Bir de bu olaylara başka bir kaynaktan bakalım: Alaaüddevle, Rey’i terk ettikten sonra İsfehan’a gelmişti. Anasıoğlu’nun komutasındaki Oğuzlar da Rey’den Kazvin’e gelmiştiler. 430 (1037-1038) yılında Anasıoğlu, kendisine karşı çıkan Kazvinlileri yenmiş, bunun üzerine onlardan 7 bin altın haraç almıştı. Bu sırada Urmiye’de Oğuzların başında bulunan Daana, emrindeki kuvvetlerle günümüz Ermenistan’ı olan Vaspuragan’a saldırmış, birçok yeri yağma ve talan ederek pek çok Hıristiyan öldürmüştür. O pek çok esir ve ganimet de el ederek Urmiye’ye dönmüştü.

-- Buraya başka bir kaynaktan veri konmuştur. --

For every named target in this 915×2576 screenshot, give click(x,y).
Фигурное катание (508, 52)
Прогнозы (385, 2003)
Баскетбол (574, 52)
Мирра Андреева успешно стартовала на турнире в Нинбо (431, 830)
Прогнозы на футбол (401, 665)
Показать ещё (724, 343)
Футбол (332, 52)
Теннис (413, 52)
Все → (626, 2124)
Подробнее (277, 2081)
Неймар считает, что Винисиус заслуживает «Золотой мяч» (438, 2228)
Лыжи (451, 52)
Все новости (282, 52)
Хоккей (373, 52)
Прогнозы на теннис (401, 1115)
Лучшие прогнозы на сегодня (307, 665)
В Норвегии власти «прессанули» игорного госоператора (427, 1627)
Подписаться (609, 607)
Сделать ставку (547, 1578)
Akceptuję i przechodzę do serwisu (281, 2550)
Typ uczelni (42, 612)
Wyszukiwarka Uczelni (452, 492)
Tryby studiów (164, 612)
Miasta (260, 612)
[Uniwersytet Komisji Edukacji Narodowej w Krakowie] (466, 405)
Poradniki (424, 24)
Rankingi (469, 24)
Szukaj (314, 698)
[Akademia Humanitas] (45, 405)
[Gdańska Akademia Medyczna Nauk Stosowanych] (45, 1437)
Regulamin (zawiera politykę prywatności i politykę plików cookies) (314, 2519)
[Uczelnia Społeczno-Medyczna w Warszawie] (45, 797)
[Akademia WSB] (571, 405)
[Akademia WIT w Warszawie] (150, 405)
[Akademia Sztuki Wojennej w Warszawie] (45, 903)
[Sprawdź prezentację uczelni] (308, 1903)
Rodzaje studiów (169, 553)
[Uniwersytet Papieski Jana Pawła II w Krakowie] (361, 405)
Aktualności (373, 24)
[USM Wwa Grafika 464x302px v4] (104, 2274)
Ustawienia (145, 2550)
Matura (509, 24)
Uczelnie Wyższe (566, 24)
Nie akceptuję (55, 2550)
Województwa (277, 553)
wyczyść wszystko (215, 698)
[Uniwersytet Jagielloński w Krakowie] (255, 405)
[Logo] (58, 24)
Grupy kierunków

Urmiye bölgesindeki Ebu’l Heyca Hezebani Azerbaycan hakimi Vahsudan’ın düşmanıydı.  O Kızıl’ın akrabalarından bir Oğuz beyine, bu Daana olacaktır, Urmiye’yi dirlik olarak vermiştir. Ebu’l Heyca, Kürtlerden yardım alarak Oğuzlara karşı durmak istemiş ama, pek çok kayıp vererek çekilmişti. İbnü’l-Esir’in bahsettiği Oğuzlarla Kürtler arasında Hakkari civarlarında meydana gelen savaş budur.
Oğuzlar Urmiye’den 1039 yılında Hemedan üzerine yürümüş, Ebu Kalicar’ın ne kadar malı ve altını var ise hepsini ele geçirmiştiler. Hatta ondan Oğuzlardan hileyle elde ettiği malları da teslim almıştılar. Bu savaşta Rey’den bir kuvvetle gelen Kızıl Bey bile Buka ve Göktaş komutasındaki Oğuzlara destek vermişti.[12]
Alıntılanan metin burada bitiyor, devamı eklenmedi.